TEXT SHOWN:

Field Notes
U.S. Fish & Wildlife Service
Field Notes Entry   
SAN LUIS NWR: Removal of Illegal Drug Crop San Luis Refuge and On-going Process
California-Nevada Offices , May 19, 2011
Print Friendly Version
Shown here, one of more than 1,000 actively-growing marijuana plants that were removed from illegal grow site on San Luis NWR in October 2010. (USFWS Photo.)
Shown here, one of more than 1,000 actively-growing marijuana plants that were removed from illegal grow site on San Luis NWR in October 2010. (USFWS Photo.) - Photo Credit: n/a

By Madeline R. Yancey, San Luis National Wildlife Refuge Complex

The San Luis National Wildlife Refuge located in Merced County, California has been the unwitting site of illegal marijuana cultivation in recent years; most recently during the summer of 2010.

Anthony Merrill, USFWS Zone Officer for Central California, Pacific Southwest Region 8, said the local Merced County Sheriff’s Office initially found  marijuana cultivation site through a tip received from a confidential informant.  Law enforcement entered the site in early June 2010 and eradicated approximately 15,000 plants.

As a follow-up, the Service requested assistance from the National Guard Counterdrug Program, which conducted aerial reconnaissance flights over the refuge in late August to gather photos and intelligence.  Since it was determined that additional marijuana was still on the site, Service law enforcement personnel completed an operations plan and recruited assistance from the California Department of Fish and Game to re-enter the cultivation site in mid-October.

According to Merrill, as many as eight subjects initially fled the site upon entry by law enforcement officials in June, but none were apprehended.  Therefore, additional monitoriing and led to an operation carried out in October.

The marijuana cultivation site was located along the San Joaquin River, a navigable waterway, a mere 15 feet from the river’s shoreline.  The site was a mile west of a state highway, putting it at least one mile into the center of an area of the refuge known as the Freitas Unit; an area used heavily by the public during waterfowl hunting season.

Officer Merrill said the cultivation site sustained approximately two acres of direct impact and damage resulting from the clear-cutting of native vegetation including older-growth trees and sandbar willow.  Crew members from the San Luis National Wildlife Refuge Fire Management Program removed more than one thousand marijuana plants that were still actively growing.  There was also a “very large quantity of marijuana that was chopped and left on the ground,” Merrill said.  He estimated the street value of the eventual finished product at nearly $5 million.

In addition to plants, refuge staff removed a full truckload of trash and equipment and collapsed and filled in a large generator pit approximately four feet deep by four to five feet long.  Merrill explained that generators lowered into pits are used to run electric water pumps connected to temporary pipelines to deliver water – in this case, from the San Joaquin River – either directly to the plants or to sumps in which chemicals and fertilizers are mixed with the water before applying to the “crop.”

EXERCISE DIRECTIONS:
According to the field notes on the San Luis refuge, how far from the San Joaquin River's shoreline was the marijuana cultivation site located?

ENTRIES SUPPLIED:
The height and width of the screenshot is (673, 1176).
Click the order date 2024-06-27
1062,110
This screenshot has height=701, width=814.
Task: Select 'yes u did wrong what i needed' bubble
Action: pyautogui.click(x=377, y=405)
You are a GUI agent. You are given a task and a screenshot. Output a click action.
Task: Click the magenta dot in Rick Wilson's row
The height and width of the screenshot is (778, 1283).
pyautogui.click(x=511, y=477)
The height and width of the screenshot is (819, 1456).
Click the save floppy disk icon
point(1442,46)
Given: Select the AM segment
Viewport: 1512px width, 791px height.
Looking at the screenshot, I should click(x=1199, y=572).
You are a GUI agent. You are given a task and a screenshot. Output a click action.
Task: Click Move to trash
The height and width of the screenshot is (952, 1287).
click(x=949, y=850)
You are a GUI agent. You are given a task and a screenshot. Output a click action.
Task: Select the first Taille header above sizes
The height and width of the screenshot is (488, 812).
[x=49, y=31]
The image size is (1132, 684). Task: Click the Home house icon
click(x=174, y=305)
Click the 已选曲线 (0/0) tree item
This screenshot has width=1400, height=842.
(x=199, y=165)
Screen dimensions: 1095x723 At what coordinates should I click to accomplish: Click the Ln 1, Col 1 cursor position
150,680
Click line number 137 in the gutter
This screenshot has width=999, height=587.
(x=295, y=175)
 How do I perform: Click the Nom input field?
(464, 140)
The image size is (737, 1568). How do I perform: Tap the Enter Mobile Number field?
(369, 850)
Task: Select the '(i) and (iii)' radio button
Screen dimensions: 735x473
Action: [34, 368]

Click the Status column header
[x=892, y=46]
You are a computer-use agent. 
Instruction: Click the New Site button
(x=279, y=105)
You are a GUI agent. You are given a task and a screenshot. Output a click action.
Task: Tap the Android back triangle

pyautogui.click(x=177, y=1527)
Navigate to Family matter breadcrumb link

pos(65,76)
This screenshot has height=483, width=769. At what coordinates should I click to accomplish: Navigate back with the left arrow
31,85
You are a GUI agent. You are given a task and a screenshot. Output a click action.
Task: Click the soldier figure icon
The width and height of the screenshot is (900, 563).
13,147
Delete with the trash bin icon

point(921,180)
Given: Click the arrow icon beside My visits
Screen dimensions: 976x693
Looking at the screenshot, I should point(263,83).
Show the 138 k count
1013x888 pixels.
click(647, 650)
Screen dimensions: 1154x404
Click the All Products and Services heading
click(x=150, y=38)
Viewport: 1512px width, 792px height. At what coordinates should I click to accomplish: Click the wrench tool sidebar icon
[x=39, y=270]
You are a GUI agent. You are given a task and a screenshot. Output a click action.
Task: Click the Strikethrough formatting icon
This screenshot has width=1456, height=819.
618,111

RESPONSE:
15 feet